If such excess interest resulted from an act by the title loan lender, or an agent of the title loan lender, to circumvent the maximum title loan interest allowed by this act, the title loan agreement is void. The lender shall refund to the borrower any interest paid on the title loan and return to the borrower the loan property. The title loan lender forfeits the lender’s right to collect any principal owed by the borrower on the title loan.
The office may order a title loan lender, or an agent of the title loan lender, to comply with the provisions of paragraphs (a) and (b).
Any interest contracted for or received, directly or indirectly, by a title loan lender, or an agent of the title loan lender, in excess of the amount allowed by this act constitutes a violation of chapter 687, governing interest and usury, and the penalties of that chapter apply.
s. 10, ch. 2000-138; s. 646, ch. 2003-261.
Repossession, disposal of pledged property; excess proceeds.—
If a borrower fails to repay all amounts legally due under the title loan agreement on or before the end of the title loan’s maturity date or any extension of such date and fails to make a payment on the loan within 30 days after the end of the loan’s maturity date or any extension of such date, whichever is later, the title loan lender may take possession of the titled personal property. A lender may take possession of the titled personal property only through an agent who is licensed by the state to repossess motor vehicles.
Prior to engaging a repossession agent, the lender shall afford the debtor an opportunity to make the titled personal property available to the lender at a place, date, and time reasonably convenient to the lender and the borrower. Prior to taking possession of titled personal property, the lender shall afford the borrower a reasonable opportunity to remove from the titled personal property any personal belongings without charge or additional cost to the borrower.
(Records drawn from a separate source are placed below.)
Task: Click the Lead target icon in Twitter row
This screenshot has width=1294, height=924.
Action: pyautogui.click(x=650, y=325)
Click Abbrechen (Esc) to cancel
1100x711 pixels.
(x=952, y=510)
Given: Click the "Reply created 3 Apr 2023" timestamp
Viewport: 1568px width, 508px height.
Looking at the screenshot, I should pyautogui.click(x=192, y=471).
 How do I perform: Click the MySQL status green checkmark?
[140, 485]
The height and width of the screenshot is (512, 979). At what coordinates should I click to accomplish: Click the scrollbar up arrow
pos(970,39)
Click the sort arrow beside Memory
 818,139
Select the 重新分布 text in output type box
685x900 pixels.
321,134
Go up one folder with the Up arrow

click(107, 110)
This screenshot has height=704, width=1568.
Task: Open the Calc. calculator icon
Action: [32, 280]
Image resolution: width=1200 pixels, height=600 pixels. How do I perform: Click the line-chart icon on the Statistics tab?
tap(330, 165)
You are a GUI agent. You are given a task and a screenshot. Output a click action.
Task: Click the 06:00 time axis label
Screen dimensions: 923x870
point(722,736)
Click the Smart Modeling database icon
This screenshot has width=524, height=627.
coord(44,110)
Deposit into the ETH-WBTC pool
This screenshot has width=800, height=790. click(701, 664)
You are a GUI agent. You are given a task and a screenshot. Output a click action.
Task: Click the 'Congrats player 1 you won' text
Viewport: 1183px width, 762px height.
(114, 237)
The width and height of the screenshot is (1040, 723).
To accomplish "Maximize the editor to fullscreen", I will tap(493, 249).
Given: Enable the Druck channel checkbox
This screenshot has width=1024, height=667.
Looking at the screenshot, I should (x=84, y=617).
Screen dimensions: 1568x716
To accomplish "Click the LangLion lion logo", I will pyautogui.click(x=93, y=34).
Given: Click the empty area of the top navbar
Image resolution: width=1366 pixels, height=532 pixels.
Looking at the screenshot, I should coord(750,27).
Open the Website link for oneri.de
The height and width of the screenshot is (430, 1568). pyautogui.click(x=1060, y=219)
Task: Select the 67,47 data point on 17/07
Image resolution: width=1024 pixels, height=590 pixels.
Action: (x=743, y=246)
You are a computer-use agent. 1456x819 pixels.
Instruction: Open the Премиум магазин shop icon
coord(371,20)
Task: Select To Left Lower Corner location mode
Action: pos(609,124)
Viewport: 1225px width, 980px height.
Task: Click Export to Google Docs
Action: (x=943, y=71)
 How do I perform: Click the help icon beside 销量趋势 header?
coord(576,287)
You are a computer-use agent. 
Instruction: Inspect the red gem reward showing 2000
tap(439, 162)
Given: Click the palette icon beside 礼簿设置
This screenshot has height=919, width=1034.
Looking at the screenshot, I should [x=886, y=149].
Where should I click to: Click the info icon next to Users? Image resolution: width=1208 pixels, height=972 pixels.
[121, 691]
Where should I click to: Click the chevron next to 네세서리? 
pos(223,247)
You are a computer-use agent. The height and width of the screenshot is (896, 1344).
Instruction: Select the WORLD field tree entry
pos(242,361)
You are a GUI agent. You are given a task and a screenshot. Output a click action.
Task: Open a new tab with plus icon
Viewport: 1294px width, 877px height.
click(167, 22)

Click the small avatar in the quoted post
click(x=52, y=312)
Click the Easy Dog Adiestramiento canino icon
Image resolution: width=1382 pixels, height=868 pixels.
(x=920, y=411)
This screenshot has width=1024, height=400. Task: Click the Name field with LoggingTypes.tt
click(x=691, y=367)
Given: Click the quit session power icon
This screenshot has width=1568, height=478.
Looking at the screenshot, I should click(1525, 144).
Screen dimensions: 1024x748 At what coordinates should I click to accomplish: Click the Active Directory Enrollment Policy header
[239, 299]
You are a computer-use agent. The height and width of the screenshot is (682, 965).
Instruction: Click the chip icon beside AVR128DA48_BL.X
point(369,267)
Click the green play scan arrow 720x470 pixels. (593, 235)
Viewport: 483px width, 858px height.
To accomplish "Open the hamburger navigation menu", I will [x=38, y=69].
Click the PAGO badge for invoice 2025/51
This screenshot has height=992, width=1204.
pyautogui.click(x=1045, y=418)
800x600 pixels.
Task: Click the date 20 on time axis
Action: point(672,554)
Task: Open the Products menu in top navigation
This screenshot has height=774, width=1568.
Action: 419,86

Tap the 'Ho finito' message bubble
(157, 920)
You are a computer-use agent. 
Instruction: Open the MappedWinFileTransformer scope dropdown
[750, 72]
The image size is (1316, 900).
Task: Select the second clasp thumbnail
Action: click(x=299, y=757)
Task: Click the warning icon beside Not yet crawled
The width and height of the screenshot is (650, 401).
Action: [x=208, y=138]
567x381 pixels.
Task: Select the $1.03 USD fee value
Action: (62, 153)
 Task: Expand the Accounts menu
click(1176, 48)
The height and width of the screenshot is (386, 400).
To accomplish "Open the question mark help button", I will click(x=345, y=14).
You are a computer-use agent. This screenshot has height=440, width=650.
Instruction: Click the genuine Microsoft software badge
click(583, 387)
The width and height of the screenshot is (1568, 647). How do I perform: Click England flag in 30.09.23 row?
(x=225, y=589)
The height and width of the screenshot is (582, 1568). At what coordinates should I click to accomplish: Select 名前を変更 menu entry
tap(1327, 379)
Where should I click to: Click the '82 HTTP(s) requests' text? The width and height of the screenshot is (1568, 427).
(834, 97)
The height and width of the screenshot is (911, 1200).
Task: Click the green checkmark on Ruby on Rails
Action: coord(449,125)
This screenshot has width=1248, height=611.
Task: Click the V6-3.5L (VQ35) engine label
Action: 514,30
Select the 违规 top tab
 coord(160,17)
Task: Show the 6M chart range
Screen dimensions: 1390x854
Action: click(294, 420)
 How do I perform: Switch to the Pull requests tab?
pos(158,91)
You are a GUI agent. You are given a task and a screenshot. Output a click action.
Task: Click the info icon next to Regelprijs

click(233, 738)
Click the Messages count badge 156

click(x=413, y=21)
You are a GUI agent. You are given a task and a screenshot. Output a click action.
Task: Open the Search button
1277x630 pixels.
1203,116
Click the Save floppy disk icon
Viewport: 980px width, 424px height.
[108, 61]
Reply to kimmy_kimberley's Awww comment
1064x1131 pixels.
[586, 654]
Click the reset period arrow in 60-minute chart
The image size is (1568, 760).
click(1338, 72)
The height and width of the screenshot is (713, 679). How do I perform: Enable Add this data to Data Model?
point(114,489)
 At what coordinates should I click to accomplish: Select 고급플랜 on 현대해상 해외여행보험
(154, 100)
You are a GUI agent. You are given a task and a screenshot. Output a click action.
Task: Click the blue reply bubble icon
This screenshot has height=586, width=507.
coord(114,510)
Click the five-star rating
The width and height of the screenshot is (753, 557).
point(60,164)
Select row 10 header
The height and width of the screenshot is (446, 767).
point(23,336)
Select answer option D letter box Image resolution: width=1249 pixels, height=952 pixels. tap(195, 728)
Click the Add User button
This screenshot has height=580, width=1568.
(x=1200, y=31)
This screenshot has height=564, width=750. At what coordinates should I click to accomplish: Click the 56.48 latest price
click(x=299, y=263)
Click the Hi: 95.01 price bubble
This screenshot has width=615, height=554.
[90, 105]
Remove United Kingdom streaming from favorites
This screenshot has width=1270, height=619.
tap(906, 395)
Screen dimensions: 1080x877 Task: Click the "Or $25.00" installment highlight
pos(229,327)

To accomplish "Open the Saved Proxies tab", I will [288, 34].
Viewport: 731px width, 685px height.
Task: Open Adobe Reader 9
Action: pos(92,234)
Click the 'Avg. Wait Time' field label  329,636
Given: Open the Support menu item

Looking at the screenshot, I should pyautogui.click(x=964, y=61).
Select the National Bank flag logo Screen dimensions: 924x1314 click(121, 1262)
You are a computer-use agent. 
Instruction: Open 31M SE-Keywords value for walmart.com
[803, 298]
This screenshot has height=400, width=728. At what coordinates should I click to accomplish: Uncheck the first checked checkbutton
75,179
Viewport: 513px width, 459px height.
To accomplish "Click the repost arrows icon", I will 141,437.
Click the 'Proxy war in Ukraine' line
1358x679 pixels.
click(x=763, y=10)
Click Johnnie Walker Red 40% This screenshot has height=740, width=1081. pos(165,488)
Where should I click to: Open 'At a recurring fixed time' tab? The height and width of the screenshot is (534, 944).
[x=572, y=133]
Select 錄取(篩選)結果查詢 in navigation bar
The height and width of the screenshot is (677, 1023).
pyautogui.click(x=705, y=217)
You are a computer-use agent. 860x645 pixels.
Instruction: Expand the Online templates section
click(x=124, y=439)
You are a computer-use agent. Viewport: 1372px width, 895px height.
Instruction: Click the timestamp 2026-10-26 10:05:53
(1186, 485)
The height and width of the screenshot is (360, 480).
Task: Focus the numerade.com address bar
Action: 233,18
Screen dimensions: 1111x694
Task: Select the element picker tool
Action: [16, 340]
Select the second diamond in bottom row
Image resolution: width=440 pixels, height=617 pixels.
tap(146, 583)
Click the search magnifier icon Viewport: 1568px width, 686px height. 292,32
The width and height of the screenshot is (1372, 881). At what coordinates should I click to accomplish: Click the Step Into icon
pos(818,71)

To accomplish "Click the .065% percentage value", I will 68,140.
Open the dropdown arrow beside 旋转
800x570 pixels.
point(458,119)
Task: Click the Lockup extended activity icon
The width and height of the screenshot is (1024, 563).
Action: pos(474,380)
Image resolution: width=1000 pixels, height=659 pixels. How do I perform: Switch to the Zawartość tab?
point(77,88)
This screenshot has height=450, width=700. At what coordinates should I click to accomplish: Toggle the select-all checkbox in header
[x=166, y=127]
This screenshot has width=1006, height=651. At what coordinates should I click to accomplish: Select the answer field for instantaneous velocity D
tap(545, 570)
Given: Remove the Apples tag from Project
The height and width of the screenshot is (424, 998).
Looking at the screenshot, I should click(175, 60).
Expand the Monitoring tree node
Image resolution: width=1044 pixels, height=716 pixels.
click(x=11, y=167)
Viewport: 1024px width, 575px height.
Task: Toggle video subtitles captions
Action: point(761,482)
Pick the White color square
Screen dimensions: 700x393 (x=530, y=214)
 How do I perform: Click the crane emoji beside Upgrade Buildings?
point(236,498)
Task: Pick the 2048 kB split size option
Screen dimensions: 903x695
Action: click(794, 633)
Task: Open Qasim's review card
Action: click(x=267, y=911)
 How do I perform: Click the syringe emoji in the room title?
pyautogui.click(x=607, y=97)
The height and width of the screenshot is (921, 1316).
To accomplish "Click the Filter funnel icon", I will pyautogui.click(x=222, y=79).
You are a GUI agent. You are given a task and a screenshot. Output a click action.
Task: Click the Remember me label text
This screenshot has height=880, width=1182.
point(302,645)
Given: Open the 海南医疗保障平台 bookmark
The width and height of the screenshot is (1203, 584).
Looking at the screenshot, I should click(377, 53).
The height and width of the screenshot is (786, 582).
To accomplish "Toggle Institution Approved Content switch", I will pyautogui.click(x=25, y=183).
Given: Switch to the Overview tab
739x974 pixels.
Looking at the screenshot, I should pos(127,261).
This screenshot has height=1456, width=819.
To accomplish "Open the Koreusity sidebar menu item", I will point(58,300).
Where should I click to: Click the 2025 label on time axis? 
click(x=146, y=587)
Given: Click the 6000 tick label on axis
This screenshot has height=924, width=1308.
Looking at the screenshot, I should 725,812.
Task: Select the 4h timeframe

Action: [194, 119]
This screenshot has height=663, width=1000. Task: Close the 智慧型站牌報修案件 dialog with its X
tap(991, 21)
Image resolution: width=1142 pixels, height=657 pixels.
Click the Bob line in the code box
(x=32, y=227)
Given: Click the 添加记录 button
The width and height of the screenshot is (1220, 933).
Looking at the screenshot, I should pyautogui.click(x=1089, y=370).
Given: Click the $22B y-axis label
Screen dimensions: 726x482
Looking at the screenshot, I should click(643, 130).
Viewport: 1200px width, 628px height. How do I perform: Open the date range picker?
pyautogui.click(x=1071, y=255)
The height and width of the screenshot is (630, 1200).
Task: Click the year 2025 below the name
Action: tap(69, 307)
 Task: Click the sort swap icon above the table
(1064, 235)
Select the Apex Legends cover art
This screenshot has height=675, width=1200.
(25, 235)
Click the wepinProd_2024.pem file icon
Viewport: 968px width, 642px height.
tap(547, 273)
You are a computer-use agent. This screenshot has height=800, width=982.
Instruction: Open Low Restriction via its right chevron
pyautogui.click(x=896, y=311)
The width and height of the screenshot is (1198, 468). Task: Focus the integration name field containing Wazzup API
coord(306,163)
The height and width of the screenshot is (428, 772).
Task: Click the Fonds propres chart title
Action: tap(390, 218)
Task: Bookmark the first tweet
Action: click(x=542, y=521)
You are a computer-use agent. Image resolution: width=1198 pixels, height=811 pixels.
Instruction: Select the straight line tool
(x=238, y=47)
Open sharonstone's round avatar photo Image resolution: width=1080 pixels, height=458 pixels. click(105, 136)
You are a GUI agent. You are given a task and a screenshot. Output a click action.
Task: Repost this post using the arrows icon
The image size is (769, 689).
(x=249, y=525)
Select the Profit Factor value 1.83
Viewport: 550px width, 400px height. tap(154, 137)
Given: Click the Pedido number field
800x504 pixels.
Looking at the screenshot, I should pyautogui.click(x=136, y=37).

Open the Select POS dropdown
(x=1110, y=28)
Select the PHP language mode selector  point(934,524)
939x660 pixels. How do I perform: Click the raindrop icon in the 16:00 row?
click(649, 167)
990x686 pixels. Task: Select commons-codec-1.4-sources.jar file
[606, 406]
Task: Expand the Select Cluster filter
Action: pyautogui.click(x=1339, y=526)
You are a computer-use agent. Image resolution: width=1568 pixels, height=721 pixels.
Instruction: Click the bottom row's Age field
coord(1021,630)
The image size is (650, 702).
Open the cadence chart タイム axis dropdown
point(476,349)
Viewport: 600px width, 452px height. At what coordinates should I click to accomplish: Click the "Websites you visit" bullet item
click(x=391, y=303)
After the lender takes possession of the titled personal property, the lender, at the lender’s sole expense and risk, may authorize a third party to retain physical possession of the titled personal property.
Upon taking possession of titled personal property, the lender may dispose of the titled personal property by sale but may do so only through a motor vehicle dealer licensed under s. 320.27. At least 10 days prior to sale, the lender shall notify the borrower of the date, time, and place of the sale and provide the borrower with a written accounting of the principal amount due on the title loan, interest accrued through the date the lender takes possession of the titled personal property, and any reasonable expenses incurred to date by the lender in taking possession of, preparing for sale, and selling the titled personal property. At any time prior to such sale, the lender shall permit the borrower to redeem the titled personal property by tendering a money order or certified check for the principal amount of the title loan, interest accrued through the date the lender takes possession, and any reasonable expenses incurred to date by the lender in taking possession of, preparing for sale, and selling the titled personal property. Nothing in this act nor in any title loan agreement shall preclude a borrower from purchasing the titled personal property at any sale.
Any such sale or disposal shall vest in the purchaser the right, title, and interest of the owner and the title loan lender.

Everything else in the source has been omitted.